Certamente non bisogna perseverare nell’errore di sottovalutare l’AMR, pensando che i nuovi antibiotici possano essere la soluzione di tutti i problemi. L’Italia è in una situazione di endemia, cioè di presenza costante e significativa, per i principali patogeni multi-drug resistant che dura ormai da decenni. Se ci limitiamo agli enterobatteri produttori di carbapenemasi (CPE), che rappresentano attualmente la principale minaccia globale, il nostro Paese è endemico ormai da oltre 10 anni, con molte epidemie di grande rilevanza, come quella avvenuta a partire dal 2018 in Toscana, sostenuta da ceppi produttori di NDM, la cosiddetta New Dehli metallo-beta lattamasi.
La lotta all’AMR non si combatte con la logica dell’emergenza bensì con un impegno continuo e costante negli anni.

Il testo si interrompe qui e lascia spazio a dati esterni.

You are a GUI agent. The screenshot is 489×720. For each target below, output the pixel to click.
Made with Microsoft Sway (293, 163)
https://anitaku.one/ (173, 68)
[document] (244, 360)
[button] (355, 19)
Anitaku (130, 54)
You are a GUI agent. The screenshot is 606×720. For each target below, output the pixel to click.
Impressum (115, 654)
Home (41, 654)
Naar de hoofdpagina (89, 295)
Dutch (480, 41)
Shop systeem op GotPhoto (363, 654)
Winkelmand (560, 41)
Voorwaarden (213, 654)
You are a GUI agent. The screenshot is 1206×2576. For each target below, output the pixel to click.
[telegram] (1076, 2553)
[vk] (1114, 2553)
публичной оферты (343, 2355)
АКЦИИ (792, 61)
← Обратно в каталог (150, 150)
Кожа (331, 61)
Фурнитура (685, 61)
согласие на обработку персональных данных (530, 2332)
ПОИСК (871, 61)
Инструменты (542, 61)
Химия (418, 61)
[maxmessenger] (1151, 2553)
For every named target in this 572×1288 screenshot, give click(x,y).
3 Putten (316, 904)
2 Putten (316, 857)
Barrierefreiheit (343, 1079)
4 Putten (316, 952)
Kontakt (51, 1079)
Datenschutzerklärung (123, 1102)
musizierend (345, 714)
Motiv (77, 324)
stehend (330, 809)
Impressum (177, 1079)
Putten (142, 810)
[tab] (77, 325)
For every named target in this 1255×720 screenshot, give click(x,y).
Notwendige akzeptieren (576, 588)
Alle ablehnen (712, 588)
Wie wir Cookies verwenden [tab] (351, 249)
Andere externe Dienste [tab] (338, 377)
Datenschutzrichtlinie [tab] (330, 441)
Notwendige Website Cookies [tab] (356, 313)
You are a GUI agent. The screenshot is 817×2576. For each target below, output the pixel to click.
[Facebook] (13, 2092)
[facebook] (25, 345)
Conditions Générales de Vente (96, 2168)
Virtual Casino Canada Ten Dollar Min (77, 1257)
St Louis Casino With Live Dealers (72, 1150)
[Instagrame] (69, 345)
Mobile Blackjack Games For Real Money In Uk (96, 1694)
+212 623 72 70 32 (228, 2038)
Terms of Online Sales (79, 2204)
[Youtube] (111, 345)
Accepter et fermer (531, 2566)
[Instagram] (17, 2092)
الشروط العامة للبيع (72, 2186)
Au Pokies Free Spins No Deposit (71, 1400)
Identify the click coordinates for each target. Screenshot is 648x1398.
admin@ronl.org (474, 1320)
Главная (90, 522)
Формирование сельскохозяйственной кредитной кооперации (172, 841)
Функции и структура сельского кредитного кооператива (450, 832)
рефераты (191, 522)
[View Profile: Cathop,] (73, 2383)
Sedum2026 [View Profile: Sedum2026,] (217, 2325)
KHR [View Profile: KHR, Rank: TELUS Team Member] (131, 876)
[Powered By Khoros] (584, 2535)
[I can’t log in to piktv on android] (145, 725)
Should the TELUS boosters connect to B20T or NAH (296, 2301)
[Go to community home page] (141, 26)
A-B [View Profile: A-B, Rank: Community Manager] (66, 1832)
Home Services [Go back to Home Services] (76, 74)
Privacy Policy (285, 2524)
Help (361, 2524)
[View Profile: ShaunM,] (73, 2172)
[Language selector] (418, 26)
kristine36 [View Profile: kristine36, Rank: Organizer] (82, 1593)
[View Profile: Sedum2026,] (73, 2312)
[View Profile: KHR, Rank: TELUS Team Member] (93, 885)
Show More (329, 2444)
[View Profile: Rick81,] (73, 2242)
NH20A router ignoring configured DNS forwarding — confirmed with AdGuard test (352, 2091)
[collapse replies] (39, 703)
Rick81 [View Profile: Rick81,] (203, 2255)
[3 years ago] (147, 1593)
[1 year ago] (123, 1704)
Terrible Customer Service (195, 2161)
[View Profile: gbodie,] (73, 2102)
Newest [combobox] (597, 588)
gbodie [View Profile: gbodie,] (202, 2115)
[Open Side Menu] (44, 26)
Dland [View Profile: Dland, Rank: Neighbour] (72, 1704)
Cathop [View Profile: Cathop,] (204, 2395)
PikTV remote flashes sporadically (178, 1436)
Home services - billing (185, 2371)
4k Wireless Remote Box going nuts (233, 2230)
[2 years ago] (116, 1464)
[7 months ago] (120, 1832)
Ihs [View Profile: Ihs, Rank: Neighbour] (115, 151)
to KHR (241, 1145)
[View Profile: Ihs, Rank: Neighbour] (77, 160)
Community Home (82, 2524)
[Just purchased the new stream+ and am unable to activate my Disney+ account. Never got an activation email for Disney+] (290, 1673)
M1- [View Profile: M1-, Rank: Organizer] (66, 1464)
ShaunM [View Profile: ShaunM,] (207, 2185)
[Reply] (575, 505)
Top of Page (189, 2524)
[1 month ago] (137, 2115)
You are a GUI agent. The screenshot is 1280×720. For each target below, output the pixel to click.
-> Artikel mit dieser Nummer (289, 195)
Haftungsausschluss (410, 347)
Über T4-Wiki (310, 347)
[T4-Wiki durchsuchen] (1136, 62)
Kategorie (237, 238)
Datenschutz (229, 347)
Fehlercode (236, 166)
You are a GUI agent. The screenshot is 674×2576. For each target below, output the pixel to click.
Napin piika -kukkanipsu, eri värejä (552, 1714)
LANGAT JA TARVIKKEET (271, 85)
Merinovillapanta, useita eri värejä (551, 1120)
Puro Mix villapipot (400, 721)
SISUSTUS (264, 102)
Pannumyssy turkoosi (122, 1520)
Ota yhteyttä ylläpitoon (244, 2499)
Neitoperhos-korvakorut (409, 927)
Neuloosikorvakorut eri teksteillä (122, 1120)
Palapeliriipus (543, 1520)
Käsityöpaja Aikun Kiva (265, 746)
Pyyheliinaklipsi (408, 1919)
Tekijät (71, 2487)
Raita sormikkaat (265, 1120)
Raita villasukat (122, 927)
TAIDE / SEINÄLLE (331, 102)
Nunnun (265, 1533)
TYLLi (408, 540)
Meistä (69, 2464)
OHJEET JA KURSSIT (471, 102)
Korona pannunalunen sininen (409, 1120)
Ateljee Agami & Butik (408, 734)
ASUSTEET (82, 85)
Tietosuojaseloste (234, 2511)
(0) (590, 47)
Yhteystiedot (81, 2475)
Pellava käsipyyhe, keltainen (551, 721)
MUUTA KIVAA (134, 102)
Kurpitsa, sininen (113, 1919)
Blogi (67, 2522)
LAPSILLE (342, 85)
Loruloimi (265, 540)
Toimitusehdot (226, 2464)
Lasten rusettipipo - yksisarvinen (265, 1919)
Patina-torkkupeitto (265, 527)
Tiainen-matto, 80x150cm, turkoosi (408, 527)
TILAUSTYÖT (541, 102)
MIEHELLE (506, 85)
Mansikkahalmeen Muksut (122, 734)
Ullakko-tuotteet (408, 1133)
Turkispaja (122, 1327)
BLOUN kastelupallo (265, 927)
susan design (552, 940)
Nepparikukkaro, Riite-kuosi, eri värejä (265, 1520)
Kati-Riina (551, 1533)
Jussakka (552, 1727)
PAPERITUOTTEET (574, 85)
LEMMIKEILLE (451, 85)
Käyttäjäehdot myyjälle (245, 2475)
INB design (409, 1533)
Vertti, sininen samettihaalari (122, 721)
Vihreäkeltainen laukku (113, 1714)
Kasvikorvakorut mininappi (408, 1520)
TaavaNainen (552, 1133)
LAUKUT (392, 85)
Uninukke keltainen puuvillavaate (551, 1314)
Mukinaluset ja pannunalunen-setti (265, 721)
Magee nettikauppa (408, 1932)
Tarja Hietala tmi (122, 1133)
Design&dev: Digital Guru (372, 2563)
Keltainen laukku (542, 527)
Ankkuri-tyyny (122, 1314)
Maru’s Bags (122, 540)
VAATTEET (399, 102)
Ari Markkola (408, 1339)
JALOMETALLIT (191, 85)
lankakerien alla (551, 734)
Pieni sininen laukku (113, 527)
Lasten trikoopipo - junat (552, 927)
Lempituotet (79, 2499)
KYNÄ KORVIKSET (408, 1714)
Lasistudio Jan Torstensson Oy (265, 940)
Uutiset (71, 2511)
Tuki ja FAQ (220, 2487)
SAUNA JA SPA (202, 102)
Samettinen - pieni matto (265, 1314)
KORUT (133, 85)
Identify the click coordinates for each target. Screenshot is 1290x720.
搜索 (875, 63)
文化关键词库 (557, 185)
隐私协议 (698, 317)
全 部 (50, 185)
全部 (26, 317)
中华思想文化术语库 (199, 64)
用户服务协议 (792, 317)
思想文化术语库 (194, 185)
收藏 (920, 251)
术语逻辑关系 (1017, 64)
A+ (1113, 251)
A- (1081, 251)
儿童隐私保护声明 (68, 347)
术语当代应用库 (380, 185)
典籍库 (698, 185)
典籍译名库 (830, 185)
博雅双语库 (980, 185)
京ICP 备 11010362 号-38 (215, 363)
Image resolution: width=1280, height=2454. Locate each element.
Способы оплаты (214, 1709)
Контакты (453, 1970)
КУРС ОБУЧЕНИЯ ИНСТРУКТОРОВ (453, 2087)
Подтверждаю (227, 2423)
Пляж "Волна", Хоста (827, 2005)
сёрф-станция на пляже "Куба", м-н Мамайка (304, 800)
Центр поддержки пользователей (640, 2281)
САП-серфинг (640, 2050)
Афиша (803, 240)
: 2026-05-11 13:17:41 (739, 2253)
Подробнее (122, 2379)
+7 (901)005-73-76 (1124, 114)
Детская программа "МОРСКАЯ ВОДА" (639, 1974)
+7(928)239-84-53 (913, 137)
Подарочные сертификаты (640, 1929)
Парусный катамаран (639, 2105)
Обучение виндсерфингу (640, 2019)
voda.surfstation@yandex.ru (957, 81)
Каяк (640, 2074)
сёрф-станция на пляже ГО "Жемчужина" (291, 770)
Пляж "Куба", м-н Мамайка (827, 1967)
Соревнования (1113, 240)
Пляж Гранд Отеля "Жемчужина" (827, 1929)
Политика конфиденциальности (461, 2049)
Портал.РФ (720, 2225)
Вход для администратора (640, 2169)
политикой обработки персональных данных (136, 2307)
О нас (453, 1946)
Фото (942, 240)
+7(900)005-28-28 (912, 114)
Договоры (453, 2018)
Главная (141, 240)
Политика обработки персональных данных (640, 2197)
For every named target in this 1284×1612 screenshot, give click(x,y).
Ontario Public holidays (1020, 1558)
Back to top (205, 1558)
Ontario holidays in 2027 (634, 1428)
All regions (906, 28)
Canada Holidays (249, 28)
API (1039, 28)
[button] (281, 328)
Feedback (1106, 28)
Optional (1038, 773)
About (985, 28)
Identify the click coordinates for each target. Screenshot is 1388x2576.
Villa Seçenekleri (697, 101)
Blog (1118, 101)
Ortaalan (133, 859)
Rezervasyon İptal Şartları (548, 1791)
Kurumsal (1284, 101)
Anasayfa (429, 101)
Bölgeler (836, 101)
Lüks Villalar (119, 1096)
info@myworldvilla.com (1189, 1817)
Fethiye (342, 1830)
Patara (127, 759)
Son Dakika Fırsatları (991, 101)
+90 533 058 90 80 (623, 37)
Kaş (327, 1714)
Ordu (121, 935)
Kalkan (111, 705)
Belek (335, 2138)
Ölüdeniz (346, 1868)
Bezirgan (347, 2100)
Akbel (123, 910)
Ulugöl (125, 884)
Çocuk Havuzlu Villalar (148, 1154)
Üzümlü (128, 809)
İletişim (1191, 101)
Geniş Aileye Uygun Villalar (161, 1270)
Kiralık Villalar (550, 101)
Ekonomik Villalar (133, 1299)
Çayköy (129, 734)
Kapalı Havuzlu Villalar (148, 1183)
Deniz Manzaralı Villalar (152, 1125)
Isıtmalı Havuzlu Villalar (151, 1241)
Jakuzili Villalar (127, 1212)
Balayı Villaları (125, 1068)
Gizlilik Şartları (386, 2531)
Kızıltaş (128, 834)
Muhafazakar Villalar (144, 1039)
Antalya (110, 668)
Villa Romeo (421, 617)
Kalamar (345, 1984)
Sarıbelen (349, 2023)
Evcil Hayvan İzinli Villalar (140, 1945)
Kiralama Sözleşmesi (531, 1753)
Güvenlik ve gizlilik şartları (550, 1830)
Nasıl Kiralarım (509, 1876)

Non dobbiamo pensare che ormai sia troppo tardi per ottenere dei risultati. Porto l’esempio della Gran Bretagna, che nei primi anni 2000 aveva raggiunto dei livelli di prevalenza di Staphylococcus aureus meticillino resistente (MRSA) perfino più elevati di quelli italiani. Ma con una politica specifica di sorveglianza e controllo del fenomeno ha ottenuto risultati straordinari nell’arco di pochi anni, riducendo in modo significativo il numero di casi, la mortalità e anche le spese correlate.
Infatti è bene sottolineare che l’AMR è anche un fenomeno con un elevato impatto economico in cui le nazioni che più hanno speso e spendono in prevenzione, più risparmiano in termini di costi sanitari e sociali. Quindi, per concludere la mia risposta, la gestione del rischio legato all’AMR richiede certamente di programmare ma anche di investire in prevenzione con risorse dedicate, se si vogliono ottenere risultati importanti e duraturi. Da questo punto di vista il PNCAR 2017-2020 non forniva alcun tipo di risposta. Mi auguro che il nuovo piano nazionale rappresenti un salto in avanti anche in questi termini.
L’analisi compiuta con il dr. Ambretti sottolinea che la lotta all’antimicrobico-resistenza richiede l’integrazione e il coordinamento delle attività, nell’ottica dell’approccio multidisciplinare e multisettoriale previsto dal PNCAR. Nonostante le premesse, i dati dicono che finora tale approccio non è pienamente realizzato. Certamente la pandemia COVID-19 ha giocato un ruolo determinante, tuttavia non sfuggono le origini più lontane della problematica dibattuta. Tra l’altro esiste una relazione tra i due fenomeni, ben illustrata in questo articolo pubblicato sugli Annali dell’Istituto Superiore di Sanità.
Per recuperare il tempo perduto nel contrasto alla resistenza batterica, il dr.Ambretti delinea un percorso da seguire con costanza e tracciato da due elementi utili ad aumentare la consapevolezza della rilevanza del fenomeno. Il primo è la formazione ai professionisti sanitari che tenga conto dei ruoli e delle specificità del contesto lavorativo. Il secondo strumento è la comunicazione a ogni fascia della popolazione. Insieme e se ben strutturate contribuiscono a prevenire il risveglio in un mondo senza antibiotici efficaci. Cosa comporterebbe viverci ormai è chiaro.